EXERCISE AIM — Use the entries below to count the lines that hold the word "pixels"; answer with the number only.

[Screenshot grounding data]
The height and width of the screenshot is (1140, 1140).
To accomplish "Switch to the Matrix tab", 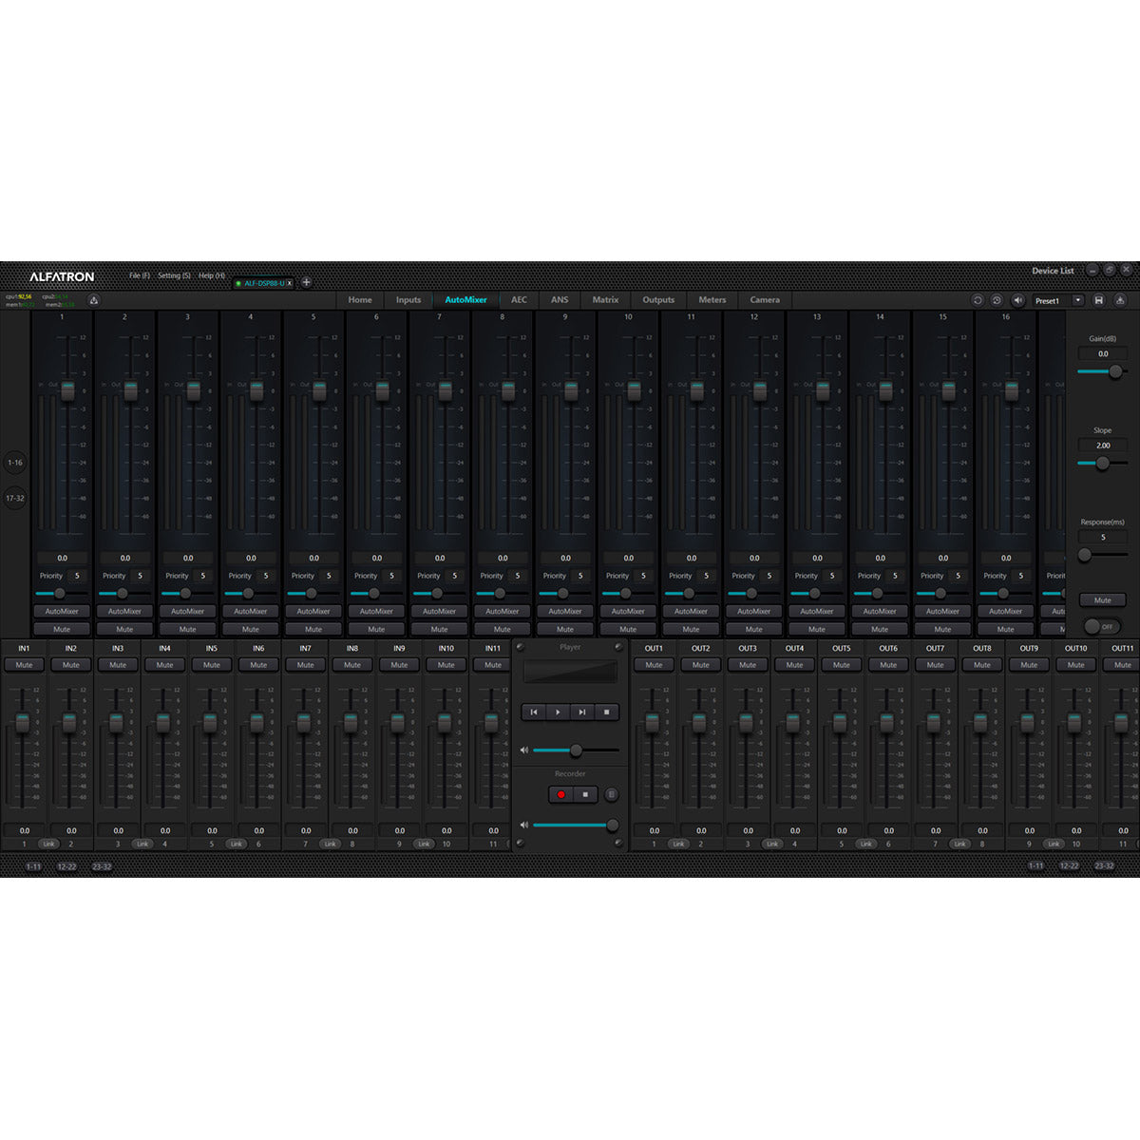I will [605, 300].
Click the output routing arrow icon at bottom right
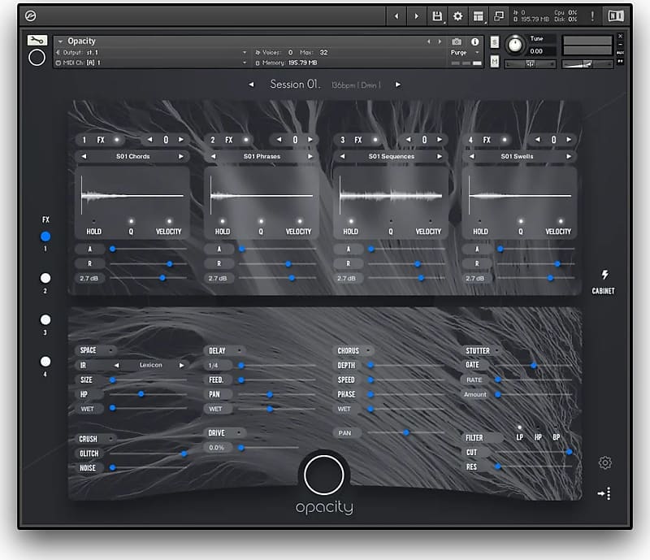 pos(605,493)
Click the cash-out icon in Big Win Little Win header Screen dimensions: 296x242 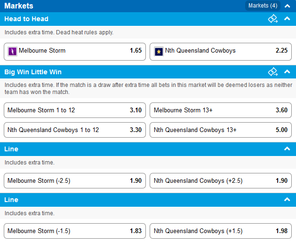[x=273, y=72]
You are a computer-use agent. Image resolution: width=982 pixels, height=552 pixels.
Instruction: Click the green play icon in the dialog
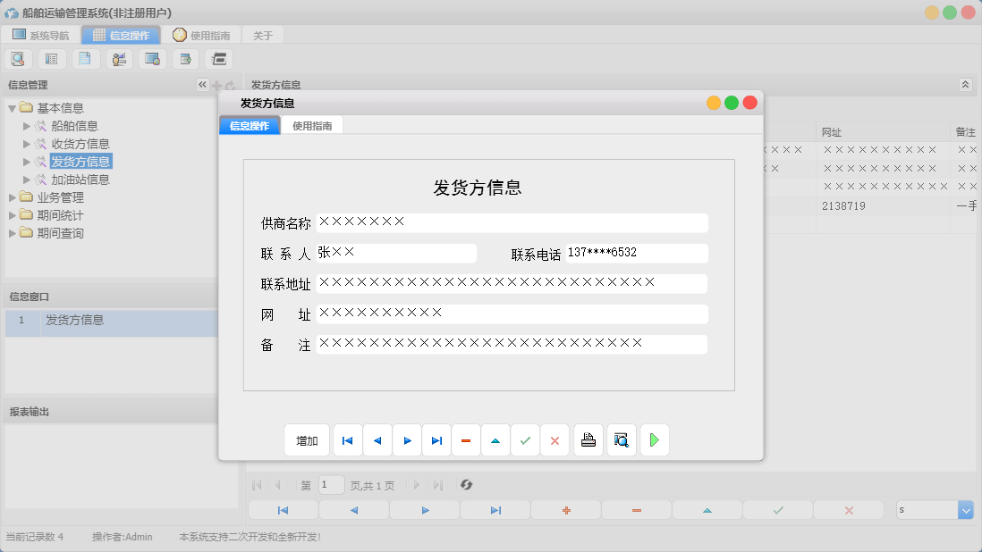click(x=654, y=439)
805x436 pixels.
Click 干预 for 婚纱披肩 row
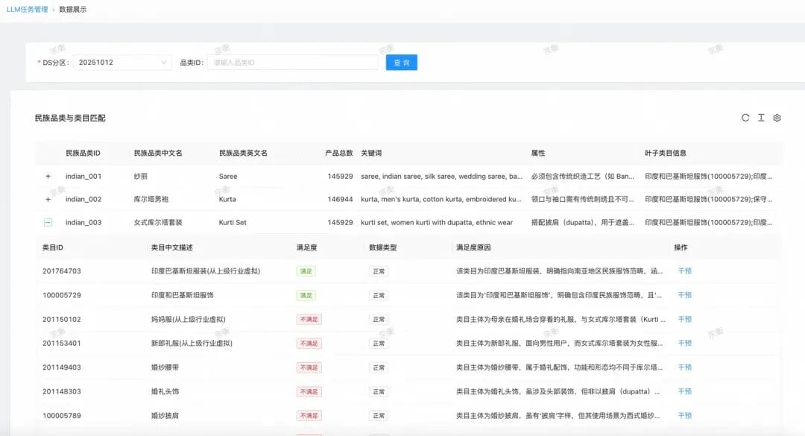pos(685,415)
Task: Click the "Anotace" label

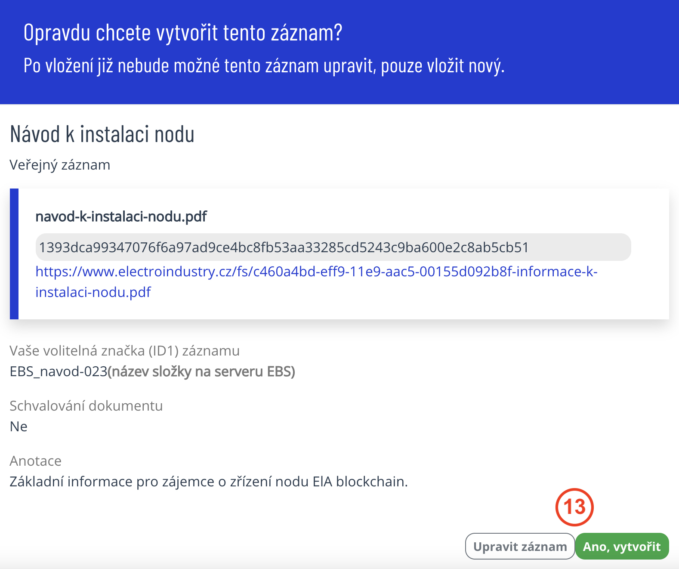Action: click(35, 461)
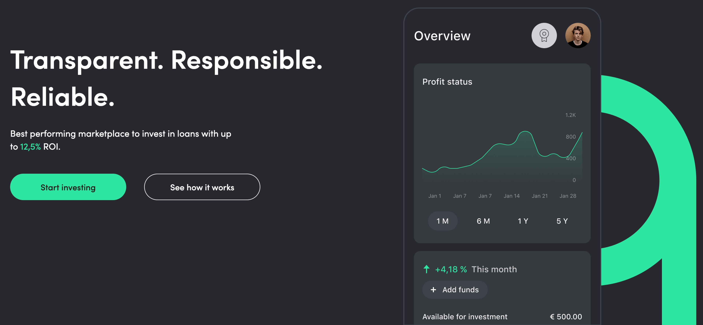Select the 5Y time period tab

click(x=562, y=220)
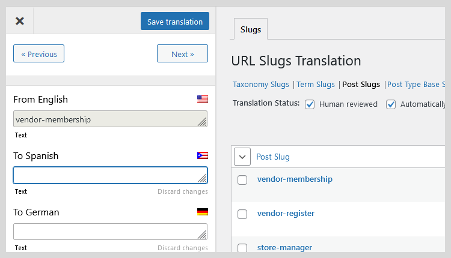Toggle the Automatically translated checkbox
The height and width of the screenshot is (258, 451).
[x=391, y=104]
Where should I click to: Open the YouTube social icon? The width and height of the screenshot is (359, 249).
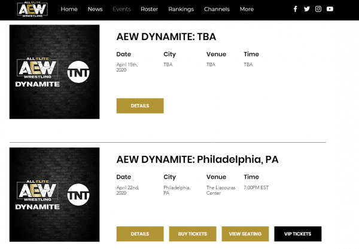(330, 9)
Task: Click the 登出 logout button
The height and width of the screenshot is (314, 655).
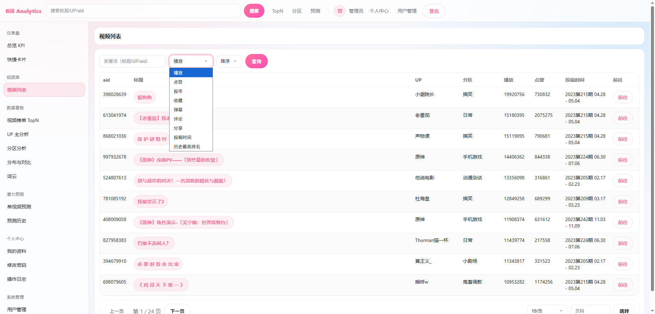Action: pos(434,11)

RESPONSE — 2